Each year Christmas night finds members of my family feeling melancholic. After weeks of anticipation, the Christmas celebrations have flashed by us and are suddenly gone. And we sit in the messy aftermath watching the taillights and music of another Christmas fade into the distance.
Such melancholy is common — known as “Christmas let-down.” Everyone feels sad for different reasons. Younger children are sad that the excitement is over and next Christmas might as well be a decade away. Teens and young adults feel sad because as they’ve matured, beloved traditions have changed or the magical delight these things held not too many years ago has dulled.
Adults feel a mortality-sadness. The older we get we realize how few Christmases we really get. There is now one less to enjoy when our children are young, or when they are still living at home, or when our elderly or ill family member is still with us, or when we are still with our loved ones.
Or maybe the sadness was from a chair or a place at the table painfully empty this year.
Making Melancholy a Pointer
The truth is that this melancholic moment might be the most poignant teaching moment of the whole season. Because as long as Christmas is pregnant with anticipation — the beautiful gifts remain unopened and feasts and fun events are still ahead of us — it can appear to be the hope we’re waiting for.
But when the wrapping paper lies in tatters and the events are over and the guests are gone and the retail stores are setting up for Valentine’s Day, we realize that Christmas didn’t deliver what we really long for: a happiness that doesn’t end.

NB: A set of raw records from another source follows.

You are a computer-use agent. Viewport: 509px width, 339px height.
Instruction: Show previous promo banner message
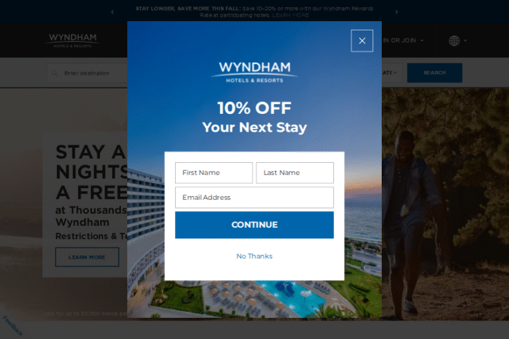112,12
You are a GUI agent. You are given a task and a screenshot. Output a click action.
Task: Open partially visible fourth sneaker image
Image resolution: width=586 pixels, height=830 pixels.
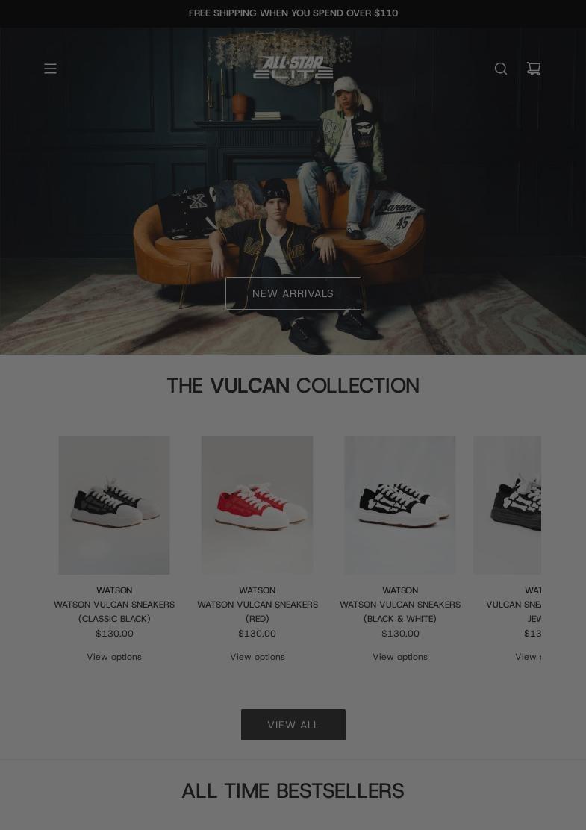[x=507, y=505]
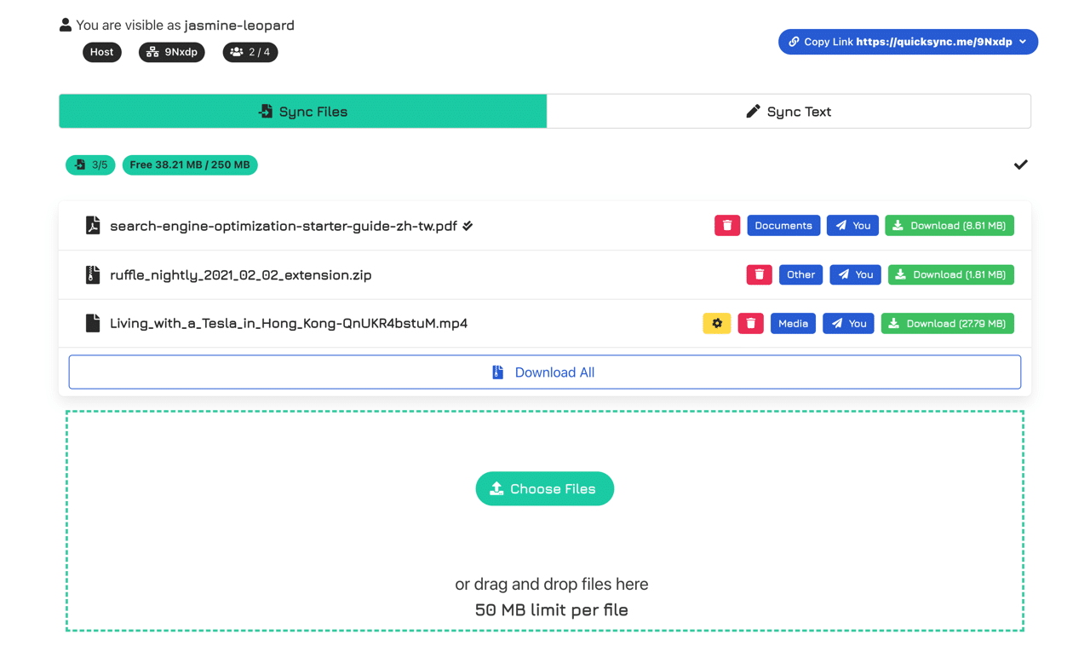
Task: Click the zip archive icon for ruffle_nightly
Action: [92, 274]
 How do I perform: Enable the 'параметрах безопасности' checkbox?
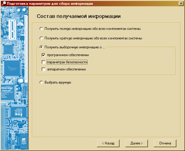click(x=44, y=62)
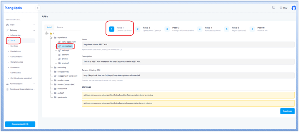
Task: Expand the Portal para Desarrolladores menu
Action: [34, 89]
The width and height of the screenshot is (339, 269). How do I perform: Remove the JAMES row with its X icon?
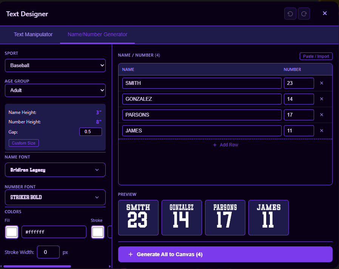[321, 131]
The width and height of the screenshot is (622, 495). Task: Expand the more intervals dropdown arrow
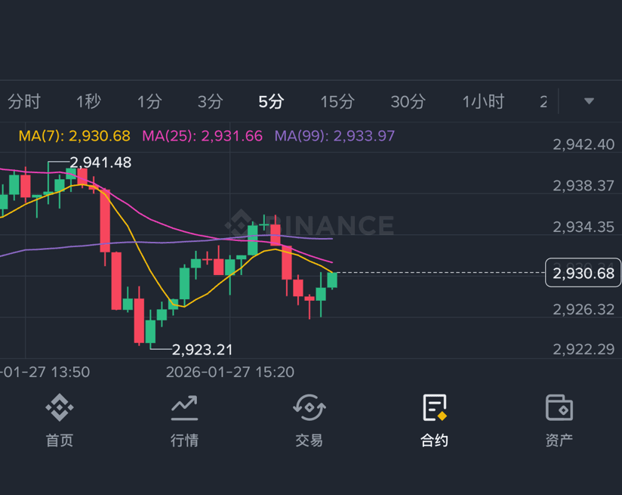(589, 101)
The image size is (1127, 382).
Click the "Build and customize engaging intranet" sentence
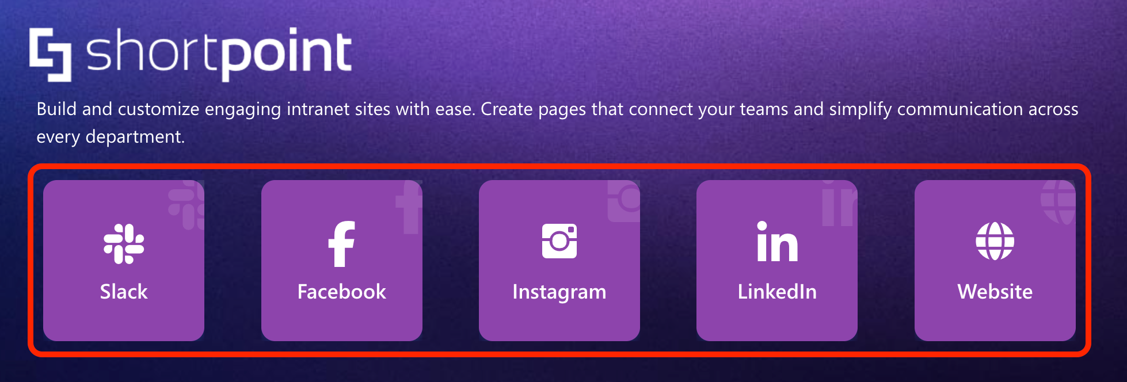(x=256, y=109)
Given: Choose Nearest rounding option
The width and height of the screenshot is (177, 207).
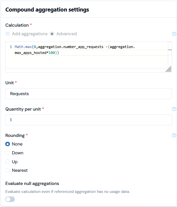Looking at the screenshot, I should point(8,170).
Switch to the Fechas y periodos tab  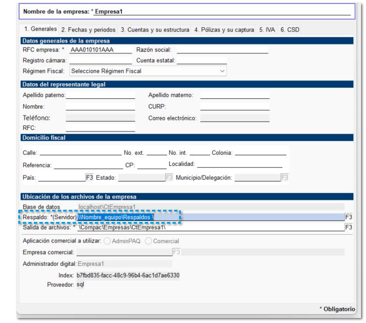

And surprisingly this is how our Christmas celebrations might actually serve us best: as pointers to, not providers of, lasting Joy.
We know our Christmas celebrations (should) point us to Christ’s first coming, when he came to “deal with sin” (Hebrews 9:28). But a way to think of the various healthy enjoyments we experience in the events themselves is as pointers to Christ’s second coming when he will “save those who are eagerly waiting for him” (Hebrews 9:28) and bring them “everlasting joy” (Isaiah 35:10).
If we can see Christmas as a foreshadowing of future lasting joy and not an attempt to fulfill our dreams, we can unburden it from unrealistic expectations and transpose the melancholy of its passing into hope.
It might help to give this some thought before the sad mood sets in so you can serve your loved ones when it hits them. Here are a few ways that Pam and I have tried to make post-Christmas melancholy point to hope for our kids:
Gifts and events can’t fill the soul. God gives us such things to enjoy. They are expressions of his generosity as well as ours, but gifts and celebrations themselves are not designed to satisfy. They’re designed to point us to the Giver. Gifts are like sunbeams. We are not meant to love sunbeams but the Sun.
Putting our hope in passing joys will leave us empty. Many people live their lives looking for the right sunbeam to make them happy. But if we depend on anything in the world to satisfy our soul’s deepest desire, it will eventually leave us with that post-Christmas soul-ache. We will ask, “Is that all?” because we know deep down that’s not all there is. We are designed to treasure a Person, not his things.
It is more blessed to give than receive. What kind of happiness this Christmas felt richer: getting the presents that you wanted or making someone else happy with something that you gave to them? Receiving is a blessing, but Jesus is right — giving is a greater blessing (Acts 20:35). A greedy soul lives in a small, lonely world. A generous soul lives in a wide world of love. This is what heaven and the new earth will be like.
You also might want to save till Christmas night watching with your family (or watching again) the video of John Piper reading “The Innkeeper.” It is such a wonderful pointer to both the first and second comings of Jesus.
It’s just like God to let the glitter and flash of our celebrations (even in his honor) pass and then to come to us in the quiet, even melancholic void they leave. Because often that’s when we are most likely to understand the hope he intends for us to have at Christmas.